Listed entries —
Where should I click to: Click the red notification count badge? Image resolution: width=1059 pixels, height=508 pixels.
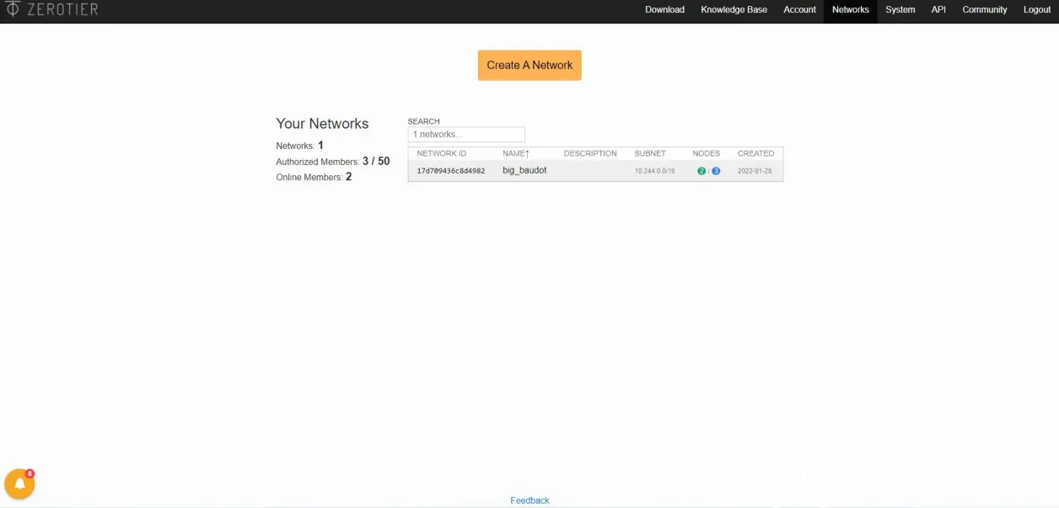coord(30,473)
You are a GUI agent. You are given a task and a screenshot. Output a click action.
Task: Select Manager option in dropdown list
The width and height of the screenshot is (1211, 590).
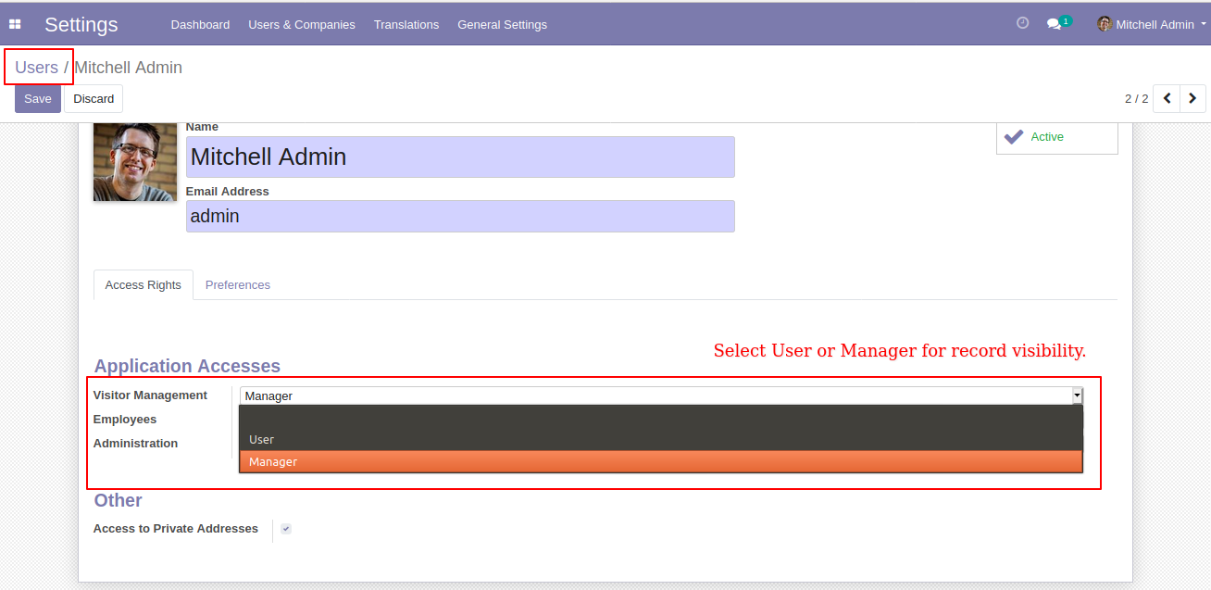click(x=661, y=461)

Your goal — Give back the full listing verbatim, skipping each picture.

Result below —
Where should I click to: Click the red notification count badge? Image resolution: width=1059 pixels, height=508 pixels.
coord(30,473)
You are a GUI agent. You are given a task and a screenshot. Output a click action.
Task: Select Manager option in dropdown list
The width and height of the screenshot is (1211, 590).
click(x=661, y=461)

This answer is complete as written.